**Task requirements:**
Copy the entries below, starting at the line that has "At what coordinates should I click to accomplish: Select" and stopping after the line that has "click(x=1069, y=480)". Replace "highlighted" with "selected" and leave everything else the same.

**Extracted entries:**
++++

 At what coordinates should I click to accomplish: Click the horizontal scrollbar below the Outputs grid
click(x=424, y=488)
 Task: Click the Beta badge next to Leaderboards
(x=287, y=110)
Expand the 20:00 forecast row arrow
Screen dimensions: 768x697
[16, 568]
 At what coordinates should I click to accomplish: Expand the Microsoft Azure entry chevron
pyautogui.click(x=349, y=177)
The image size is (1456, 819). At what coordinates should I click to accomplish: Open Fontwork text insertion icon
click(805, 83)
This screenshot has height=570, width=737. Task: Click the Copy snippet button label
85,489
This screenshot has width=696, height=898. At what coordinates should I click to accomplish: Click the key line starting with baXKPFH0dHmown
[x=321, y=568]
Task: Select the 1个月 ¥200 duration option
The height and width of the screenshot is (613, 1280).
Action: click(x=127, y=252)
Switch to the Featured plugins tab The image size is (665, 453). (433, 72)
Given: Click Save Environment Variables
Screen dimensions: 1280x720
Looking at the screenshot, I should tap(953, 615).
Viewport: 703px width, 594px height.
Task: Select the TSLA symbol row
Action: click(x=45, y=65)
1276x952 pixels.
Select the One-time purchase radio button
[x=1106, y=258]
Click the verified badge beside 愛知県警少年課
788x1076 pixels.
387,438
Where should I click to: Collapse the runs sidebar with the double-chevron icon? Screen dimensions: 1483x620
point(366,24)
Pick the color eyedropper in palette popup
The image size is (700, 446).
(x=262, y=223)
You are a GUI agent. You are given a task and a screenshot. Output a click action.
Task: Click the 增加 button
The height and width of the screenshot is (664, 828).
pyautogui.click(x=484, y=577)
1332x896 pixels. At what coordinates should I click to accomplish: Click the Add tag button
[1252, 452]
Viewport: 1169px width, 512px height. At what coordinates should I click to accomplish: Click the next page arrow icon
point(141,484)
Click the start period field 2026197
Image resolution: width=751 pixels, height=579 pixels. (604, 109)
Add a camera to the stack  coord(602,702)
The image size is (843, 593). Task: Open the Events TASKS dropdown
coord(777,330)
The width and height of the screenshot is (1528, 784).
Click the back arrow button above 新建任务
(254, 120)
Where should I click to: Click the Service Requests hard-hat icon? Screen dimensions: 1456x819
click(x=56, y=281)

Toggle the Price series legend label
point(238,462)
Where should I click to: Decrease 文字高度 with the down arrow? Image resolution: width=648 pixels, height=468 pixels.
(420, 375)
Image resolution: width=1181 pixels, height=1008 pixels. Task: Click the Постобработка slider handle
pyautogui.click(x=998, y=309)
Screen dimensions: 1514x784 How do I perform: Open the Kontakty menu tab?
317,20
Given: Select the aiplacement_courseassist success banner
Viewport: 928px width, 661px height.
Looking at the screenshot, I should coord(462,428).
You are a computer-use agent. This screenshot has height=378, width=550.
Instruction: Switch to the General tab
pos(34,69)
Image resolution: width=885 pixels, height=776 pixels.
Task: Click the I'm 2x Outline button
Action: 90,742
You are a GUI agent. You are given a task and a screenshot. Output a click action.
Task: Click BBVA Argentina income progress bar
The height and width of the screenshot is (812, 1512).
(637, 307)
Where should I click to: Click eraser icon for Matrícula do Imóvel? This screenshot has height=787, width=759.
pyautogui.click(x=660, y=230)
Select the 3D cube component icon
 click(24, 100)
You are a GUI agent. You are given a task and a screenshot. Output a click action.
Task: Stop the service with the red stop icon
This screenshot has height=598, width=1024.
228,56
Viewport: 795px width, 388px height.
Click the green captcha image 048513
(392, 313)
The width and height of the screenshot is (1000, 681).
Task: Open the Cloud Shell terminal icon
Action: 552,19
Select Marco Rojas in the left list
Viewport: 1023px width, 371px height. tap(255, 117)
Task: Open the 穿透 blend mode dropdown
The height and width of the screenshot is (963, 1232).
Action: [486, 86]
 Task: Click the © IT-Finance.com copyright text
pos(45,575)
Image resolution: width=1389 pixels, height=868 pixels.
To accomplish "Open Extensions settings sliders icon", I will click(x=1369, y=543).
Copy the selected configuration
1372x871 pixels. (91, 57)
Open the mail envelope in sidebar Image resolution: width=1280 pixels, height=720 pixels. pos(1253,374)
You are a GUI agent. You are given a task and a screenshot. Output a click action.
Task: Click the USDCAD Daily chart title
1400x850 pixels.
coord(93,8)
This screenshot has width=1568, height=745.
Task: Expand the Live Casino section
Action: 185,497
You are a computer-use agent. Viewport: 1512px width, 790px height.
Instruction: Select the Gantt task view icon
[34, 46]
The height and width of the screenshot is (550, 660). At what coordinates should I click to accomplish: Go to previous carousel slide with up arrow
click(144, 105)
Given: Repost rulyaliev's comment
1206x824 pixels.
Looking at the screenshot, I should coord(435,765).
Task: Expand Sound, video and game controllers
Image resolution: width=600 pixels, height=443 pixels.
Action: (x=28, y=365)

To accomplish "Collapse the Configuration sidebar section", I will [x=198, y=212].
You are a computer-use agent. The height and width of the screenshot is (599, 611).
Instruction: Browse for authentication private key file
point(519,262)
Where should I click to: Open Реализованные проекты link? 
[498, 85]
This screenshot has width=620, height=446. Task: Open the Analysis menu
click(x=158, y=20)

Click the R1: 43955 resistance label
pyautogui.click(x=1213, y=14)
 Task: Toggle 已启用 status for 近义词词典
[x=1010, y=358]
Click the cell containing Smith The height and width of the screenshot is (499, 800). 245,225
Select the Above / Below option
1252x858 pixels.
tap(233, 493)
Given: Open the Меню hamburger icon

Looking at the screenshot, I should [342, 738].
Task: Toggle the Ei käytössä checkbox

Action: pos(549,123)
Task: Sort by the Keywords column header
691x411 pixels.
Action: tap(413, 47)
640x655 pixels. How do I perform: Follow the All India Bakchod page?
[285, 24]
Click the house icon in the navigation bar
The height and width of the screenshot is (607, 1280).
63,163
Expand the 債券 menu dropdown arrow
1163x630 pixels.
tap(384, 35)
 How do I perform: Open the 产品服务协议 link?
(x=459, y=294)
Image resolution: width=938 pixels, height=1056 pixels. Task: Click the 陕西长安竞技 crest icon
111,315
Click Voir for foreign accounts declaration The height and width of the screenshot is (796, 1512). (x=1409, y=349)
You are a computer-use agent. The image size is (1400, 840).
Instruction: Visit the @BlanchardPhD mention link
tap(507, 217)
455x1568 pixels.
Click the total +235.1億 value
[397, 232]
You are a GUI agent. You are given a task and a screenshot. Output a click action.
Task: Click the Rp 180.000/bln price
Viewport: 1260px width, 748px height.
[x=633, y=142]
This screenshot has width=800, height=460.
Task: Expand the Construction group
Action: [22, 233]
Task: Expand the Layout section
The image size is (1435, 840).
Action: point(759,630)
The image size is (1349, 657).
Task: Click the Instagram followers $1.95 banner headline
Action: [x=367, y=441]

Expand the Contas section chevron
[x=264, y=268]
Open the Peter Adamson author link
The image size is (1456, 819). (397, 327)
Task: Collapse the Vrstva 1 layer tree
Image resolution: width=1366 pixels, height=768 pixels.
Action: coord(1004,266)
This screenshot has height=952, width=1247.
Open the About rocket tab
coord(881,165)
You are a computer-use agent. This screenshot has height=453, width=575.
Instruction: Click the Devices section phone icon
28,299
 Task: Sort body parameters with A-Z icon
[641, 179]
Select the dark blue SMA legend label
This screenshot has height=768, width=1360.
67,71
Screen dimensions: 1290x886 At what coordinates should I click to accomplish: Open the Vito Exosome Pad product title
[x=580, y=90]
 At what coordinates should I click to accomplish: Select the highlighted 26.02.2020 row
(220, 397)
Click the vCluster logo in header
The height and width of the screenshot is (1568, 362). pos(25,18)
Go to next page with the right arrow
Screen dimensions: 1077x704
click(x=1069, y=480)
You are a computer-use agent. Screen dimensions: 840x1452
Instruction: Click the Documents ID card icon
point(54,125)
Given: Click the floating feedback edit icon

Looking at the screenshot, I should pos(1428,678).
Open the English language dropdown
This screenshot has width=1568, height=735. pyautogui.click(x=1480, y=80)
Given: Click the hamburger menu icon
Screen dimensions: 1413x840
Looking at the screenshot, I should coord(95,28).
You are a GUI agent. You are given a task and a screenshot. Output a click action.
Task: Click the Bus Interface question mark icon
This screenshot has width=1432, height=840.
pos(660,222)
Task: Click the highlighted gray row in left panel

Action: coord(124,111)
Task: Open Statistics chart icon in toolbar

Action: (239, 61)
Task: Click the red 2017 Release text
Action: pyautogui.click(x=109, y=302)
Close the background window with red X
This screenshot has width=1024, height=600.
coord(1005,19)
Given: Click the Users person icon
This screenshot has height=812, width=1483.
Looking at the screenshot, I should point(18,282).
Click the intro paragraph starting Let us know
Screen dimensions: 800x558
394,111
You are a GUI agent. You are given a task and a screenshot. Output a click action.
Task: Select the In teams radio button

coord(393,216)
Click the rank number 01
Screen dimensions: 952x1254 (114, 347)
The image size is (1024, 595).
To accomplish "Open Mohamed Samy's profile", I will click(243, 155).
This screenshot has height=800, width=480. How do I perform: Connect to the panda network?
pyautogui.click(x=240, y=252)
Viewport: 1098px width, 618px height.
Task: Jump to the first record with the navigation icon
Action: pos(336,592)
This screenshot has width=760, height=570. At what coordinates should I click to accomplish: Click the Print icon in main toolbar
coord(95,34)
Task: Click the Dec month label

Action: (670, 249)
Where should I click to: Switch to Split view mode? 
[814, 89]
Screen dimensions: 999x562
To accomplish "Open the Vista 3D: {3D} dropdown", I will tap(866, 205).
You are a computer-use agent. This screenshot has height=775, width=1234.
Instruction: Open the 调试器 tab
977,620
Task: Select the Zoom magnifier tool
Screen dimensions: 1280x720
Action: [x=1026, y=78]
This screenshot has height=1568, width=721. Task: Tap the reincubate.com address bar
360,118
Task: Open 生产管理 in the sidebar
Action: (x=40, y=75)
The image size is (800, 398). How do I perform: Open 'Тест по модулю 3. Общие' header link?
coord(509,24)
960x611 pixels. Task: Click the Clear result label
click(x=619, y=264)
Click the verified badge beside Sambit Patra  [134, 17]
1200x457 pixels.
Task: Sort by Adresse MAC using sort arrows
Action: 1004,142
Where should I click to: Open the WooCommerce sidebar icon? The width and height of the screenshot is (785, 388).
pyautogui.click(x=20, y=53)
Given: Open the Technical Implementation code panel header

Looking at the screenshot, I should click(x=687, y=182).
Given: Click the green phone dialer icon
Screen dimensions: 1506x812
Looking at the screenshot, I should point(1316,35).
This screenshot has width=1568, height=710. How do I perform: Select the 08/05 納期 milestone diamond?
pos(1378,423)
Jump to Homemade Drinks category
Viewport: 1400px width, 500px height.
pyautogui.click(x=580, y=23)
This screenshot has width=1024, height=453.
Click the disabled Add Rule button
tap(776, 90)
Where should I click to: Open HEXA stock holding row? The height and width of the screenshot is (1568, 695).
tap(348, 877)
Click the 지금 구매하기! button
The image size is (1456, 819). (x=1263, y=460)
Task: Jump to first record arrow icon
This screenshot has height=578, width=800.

++++

**Response to this task:**
 At what coordinates should I click to accomplish: Select the selected 26.02.2020 row
(220, 397)
Click the vCluster logo in header
The height and width of the screenshot is (1568, 362). pos(25,18)
Go to next page with the right arrow
Screen dimensions: 1077x704
click(x=1069, y=480)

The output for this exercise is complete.